The lines in FIG. 1 connecting different components or elements of system 100 illustrate one example in which the different elements may interact. For example, training data set generator 130 may send a training data set to model generator 140 directly, may notify model generator 140 that a training data set is available (and, optionally, provide physical or logical location data regarding where the training data set may be retrieved), or may not interact with model generator 140 at all. Instead, model generator 140 may be notified of an available training data set to process through an entirely different mechanism, such as an event publish-subscribe mechanism.
Input database 110 may be volatile or non-volatile storage, such as a disk or a solid state drive. Input database 110 stores two main types of data: event data 112 and demand data 114, such as remainder data and, optionally, baseline data.
Event data 112 includes multiple time series data sets, each pertaining to a particular type of event or event category. Examples of event categories include public holidays, school holidays, sporting events, conferences, concerts, expos, festivals, other performing arts events, etc. These are examples of external events, or events that are external to an entity that is seeking to influence user behavior, such as in-store traffic or online traffic to a particular website or online platform of, or associated with (e.g., owned by, managed by), the entity. Another example of an event category is internal promotions, or promotions that are offered by the entity that initiates, whether using internal resources (e.g., posters on a store front, coupons on a website of the entity) or relying on a third-party to conduct the promotion, such as advertisements online, on television, or in a newspaper.
A time series data set pertaining to an event category may have a number of values equal in number to the number of time units within a time period corresponding to the event category. For example, if a time period is one year and a time unit is a day, then the number of time units is 365 and the number of values in the time series data set is also 365. However, in many cases, the number of time units (e.g., days) with a corresponding zero value may be significant. For example, the number of public holidays in a year may be 14; thus, a time series data set for public holidays may have 351 zero values.

▶ What is needed:
Write out, word for word, the part of the system description starting with "The lines in" and going on through "event publish-subscribe mechanism.".

▶ Given records:
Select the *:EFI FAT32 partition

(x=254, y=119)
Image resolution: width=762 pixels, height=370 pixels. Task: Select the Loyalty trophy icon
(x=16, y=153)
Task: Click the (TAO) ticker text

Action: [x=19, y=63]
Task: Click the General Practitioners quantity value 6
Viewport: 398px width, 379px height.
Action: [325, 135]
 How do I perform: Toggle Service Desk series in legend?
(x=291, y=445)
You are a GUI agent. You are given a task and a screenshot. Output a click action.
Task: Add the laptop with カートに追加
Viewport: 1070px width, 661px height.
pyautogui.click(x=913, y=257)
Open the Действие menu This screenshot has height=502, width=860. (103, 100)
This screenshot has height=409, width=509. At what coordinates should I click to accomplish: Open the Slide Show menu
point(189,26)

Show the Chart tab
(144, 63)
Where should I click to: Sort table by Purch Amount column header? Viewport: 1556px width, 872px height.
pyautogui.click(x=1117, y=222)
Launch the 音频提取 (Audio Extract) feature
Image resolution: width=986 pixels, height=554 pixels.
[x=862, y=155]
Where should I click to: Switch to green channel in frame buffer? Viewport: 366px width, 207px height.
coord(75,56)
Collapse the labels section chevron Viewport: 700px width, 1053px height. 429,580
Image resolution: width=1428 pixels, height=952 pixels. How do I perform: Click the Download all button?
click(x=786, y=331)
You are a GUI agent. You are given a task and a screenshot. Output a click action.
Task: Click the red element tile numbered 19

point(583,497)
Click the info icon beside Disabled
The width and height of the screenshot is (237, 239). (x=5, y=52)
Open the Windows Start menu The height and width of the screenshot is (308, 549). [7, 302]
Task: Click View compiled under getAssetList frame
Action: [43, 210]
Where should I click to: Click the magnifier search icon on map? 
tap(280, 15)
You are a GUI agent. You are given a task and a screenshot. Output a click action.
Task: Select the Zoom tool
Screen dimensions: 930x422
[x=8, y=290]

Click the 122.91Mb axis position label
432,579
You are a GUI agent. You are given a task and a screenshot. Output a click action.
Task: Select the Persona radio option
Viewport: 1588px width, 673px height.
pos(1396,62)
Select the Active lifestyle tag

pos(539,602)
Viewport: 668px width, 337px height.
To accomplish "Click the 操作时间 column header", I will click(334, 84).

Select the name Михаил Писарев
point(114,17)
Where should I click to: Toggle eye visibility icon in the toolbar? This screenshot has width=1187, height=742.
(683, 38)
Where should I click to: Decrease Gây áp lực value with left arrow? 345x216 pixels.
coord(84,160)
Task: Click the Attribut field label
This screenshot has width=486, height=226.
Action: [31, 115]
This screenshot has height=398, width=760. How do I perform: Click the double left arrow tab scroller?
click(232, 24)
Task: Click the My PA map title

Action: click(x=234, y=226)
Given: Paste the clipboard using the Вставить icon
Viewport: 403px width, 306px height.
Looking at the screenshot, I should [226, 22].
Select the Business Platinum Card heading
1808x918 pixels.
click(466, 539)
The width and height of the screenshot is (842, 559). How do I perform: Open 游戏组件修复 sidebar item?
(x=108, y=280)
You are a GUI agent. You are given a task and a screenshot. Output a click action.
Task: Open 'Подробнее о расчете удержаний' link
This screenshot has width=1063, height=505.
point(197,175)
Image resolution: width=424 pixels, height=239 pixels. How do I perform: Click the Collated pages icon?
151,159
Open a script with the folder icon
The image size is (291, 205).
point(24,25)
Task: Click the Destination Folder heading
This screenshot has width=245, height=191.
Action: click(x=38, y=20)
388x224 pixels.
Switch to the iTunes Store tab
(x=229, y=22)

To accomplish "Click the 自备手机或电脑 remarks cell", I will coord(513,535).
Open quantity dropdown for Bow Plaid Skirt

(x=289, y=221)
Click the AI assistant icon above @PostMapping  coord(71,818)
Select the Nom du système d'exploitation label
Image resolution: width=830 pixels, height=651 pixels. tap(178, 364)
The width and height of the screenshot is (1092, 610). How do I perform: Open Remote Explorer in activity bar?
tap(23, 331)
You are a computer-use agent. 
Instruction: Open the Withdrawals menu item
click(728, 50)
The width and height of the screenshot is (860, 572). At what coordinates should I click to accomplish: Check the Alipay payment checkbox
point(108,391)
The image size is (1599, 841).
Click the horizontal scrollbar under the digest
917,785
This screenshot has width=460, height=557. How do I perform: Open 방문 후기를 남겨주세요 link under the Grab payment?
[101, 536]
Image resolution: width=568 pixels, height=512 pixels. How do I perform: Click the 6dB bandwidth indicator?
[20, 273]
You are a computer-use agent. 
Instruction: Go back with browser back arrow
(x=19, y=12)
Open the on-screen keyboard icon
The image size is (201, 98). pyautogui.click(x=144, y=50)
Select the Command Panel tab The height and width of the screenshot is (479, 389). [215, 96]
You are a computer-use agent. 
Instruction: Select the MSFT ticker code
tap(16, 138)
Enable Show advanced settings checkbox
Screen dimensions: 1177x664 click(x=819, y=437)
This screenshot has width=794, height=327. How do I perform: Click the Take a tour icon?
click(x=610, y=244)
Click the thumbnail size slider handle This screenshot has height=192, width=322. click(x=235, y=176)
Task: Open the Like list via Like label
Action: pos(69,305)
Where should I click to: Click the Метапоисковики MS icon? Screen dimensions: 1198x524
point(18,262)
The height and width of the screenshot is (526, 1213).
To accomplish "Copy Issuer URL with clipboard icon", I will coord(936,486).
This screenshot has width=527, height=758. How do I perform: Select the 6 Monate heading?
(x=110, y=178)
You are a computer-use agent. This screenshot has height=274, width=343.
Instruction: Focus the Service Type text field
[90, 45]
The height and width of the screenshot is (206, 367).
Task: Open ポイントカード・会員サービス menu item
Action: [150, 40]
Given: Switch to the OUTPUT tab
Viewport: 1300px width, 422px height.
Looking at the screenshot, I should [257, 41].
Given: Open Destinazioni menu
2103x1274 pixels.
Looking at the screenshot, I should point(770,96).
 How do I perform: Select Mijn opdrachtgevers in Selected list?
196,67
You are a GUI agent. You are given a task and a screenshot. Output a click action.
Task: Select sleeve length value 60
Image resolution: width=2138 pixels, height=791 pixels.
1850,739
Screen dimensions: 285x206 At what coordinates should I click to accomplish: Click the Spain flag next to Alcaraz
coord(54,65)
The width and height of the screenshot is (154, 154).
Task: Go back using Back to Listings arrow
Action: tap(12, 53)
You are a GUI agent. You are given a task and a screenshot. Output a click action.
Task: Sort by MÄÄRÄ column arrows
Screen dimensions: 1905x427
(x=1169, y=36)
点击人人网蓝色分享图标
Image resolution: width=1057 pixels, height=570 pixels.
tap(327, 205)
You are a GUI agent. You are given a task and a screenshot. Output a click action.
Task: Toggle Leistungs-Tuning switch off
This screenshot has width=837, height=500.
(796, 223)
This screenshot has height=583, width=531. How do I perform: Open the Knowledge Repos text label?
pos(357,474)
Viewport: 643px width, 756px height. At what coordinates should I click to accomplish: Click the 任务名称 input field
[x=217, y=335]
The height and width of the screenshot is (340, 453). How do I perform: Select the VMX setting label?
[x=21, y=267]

▶ Response to the task:
The lines in FIG. 1 connecting different components or elements of system 100 illustrate one example in which the different elements may interact. For example, training data set generator 130 may send a training data set to model generator 140 directly, may notify model generator 140 that a training data set is available (and, optionally, provide physical or logical location data regarding where the training data set may be retrieved), or may not interact with model generator 140 at all. Instead, model generator 140 may be notified of an available training data set to process through an entirely different mechanism, such as an event publish-subscribe mechanism.